Catalog-Native LLM: Speaking Item-ID dialect with Less Entanglement for Recommendation

ICLR 2026 Conference SubmissionAnonymous Authors
Recommender SystemsLarge Language ModelsMixture of Experts
Abstract:

While collaborative filtering delivers predictive accuracy and efficiency, and Large Language Models (LLMs) enable expressive and generalizable reasoning, modern recommendation systems must bring these strengths together. Growing user expectations, such as natural-language queries and transparent explanations, further highlight the need for a unified approach. However, doing so is nontrivial. Collaborative signals are often token-efficient but semantically opaque, while LLMs are semantically rich but struggle to model implicit user preferences when trained only on textual inputs.

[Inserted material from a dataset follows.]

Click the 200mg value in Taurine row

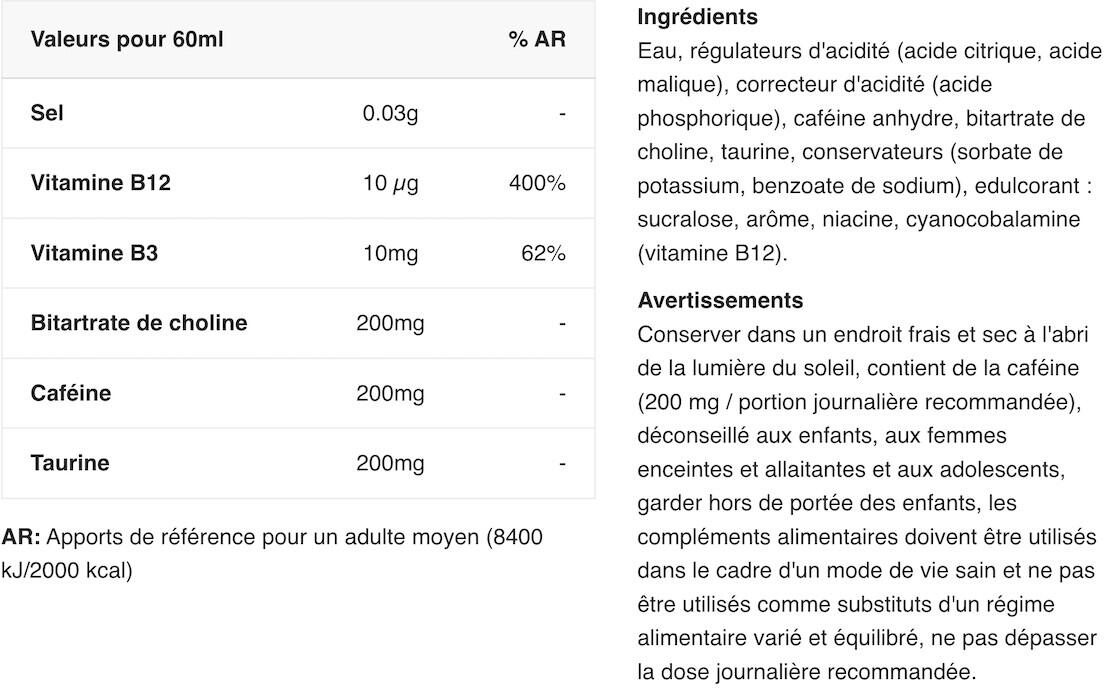[x=390, y=464]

This paper introduces Item-ID + Natural-language Mixture-of-Experts Language Model (IDIOMoE), which treats item interaction histories as a native dialect within the language space, enabling collaborative signals to be understood in the same way as natural language. By splitting the Feed Forward Network of each block of a pretrained LLM into a separate text expert and an item expert with token-type gating, our method avoids destructive interference between text and catalog modalities. IDIOMoE demonstrates strong recommendation performance across both public and proprietary datasets, while preserving the text understanding of the pretrained model.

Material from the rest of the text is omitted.